Raising children - Hope 103.2

Raising children

By David ReayTuesday 21 Jan 2014LifeWords DevotionalsFaithReading Time: 0 minutes


Read Proverbs 4:20-27

20 My child,pay attention to what I say.
         Listen carefully to my words.
21 Don’t lose sight of them.
         Let them penetrate deep into your heart,
22 for they bring life to those who find them,
         and healing to their whole body.

23 Guard your heart above all else,

         for it determines the course of your life.

24 Avoid all perverse talk;

         stay away from corrupt speech.

25 Look straight ahead,

         and fix your eyes on what lies before you.
26 Mark out a straight path for your feet;
         stay on the safe path.
27 Don’t get sidetracked;
         keep your feet from following evil. (NLT)

We sometimes hear of parents saying they don’t want to force religion onto their children but rather want them to make up their own minds about it. On the face of it,this is wise. We can’t impose our faith on our children or grandchildren. They do have to make their own decisions about faith. We can’t guarantee we will agree with these decisions.

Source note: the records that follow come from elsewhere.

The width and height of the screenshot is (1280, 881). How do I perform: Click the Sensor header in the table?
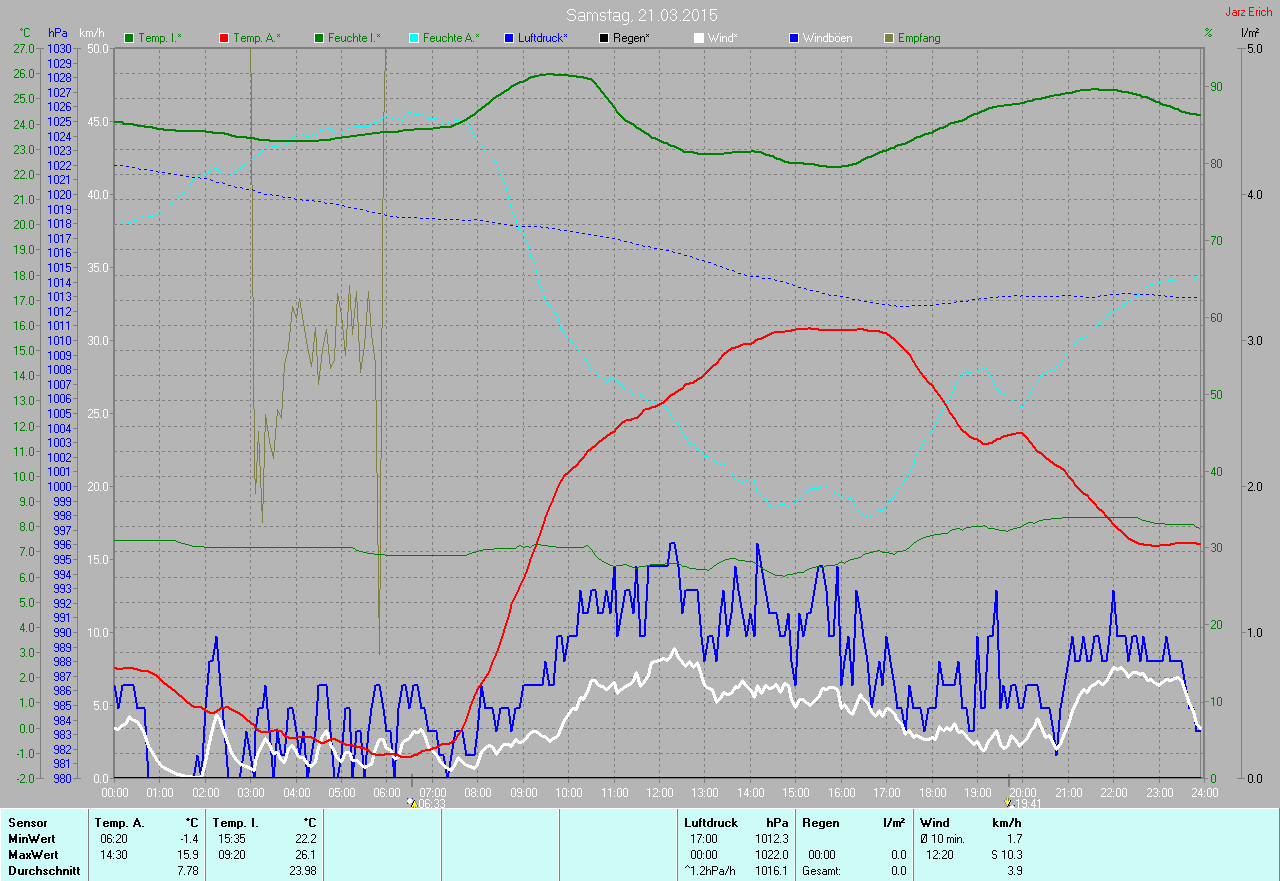27,823
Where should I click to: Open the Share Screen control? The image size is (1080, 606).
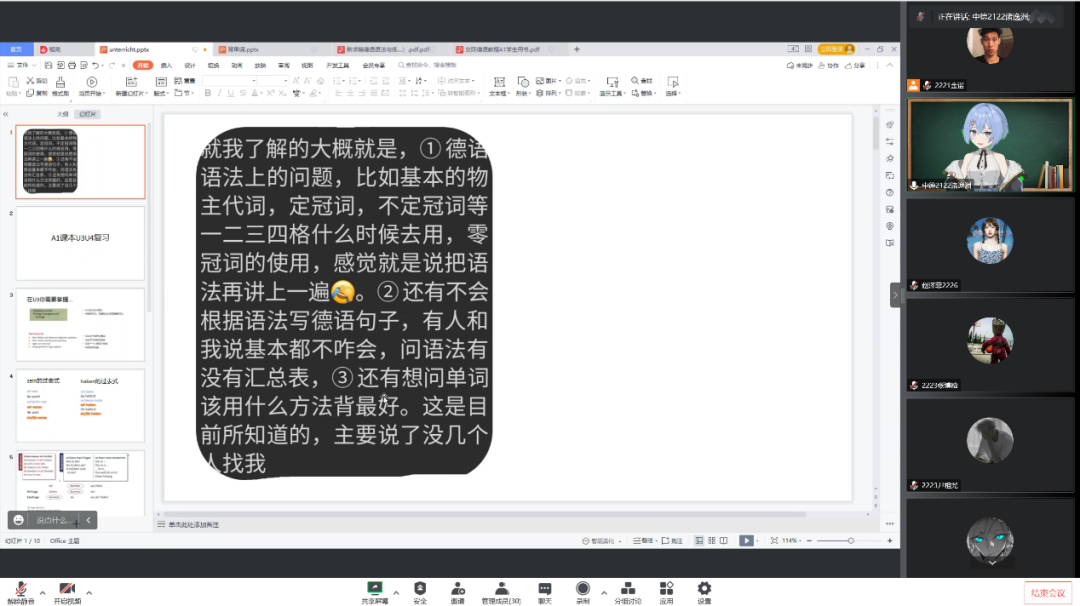(x=374, y=588)
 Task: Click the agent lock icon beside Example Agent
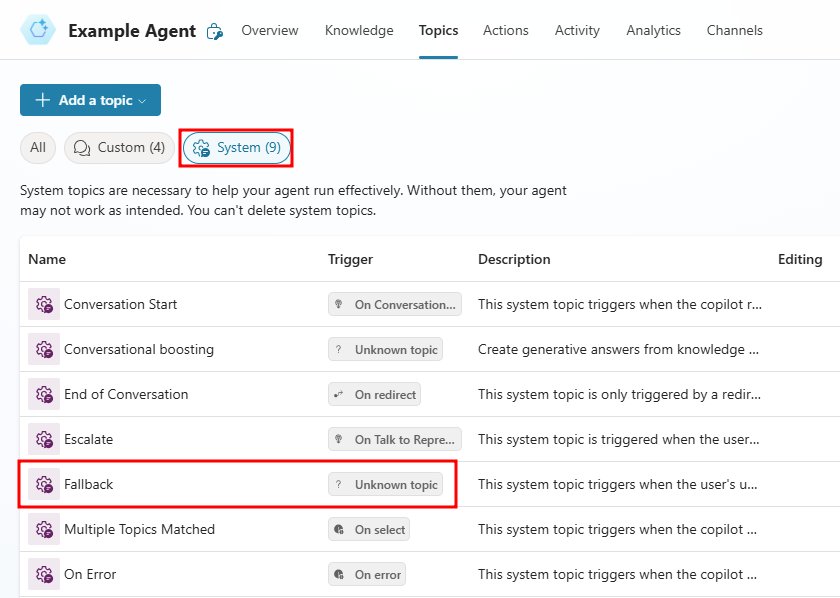[x=215, y=31]
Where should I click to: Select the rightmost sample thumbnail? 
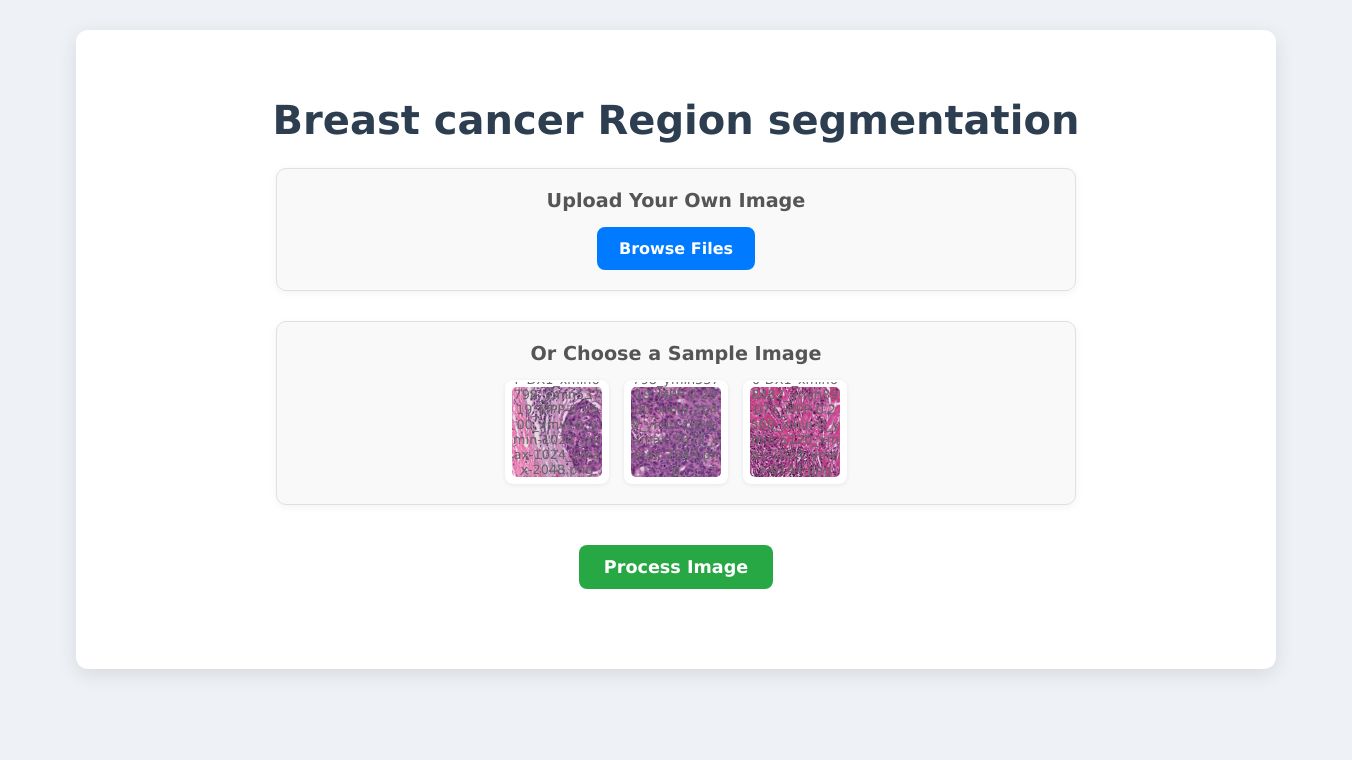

But this sort of thing becomes unwise when parents leave God and Jesus out of their nurture of their children. It is hardly fair to say that children must make their own decisions but then limit their capacity to make a decision. It is a bit like saying I want my child to make friends of their own but dare not introduce them to any potential friends.

Parents,of necessity,influence their children. Much along the lines of our text today. They offer the context within which a child grows. In avoiding control they cannot avoid influence. Their own faith,or lack of it,inevitably affects the child. No child grows up in a neutral religious or social environment.

Children must indeed make their own faith decisions. Parents can’t do that for them. But they can provide the context within which they can make a wise and informed decision. Surrendering the right to control the child does not mean abdicating the responsibility to influence the child.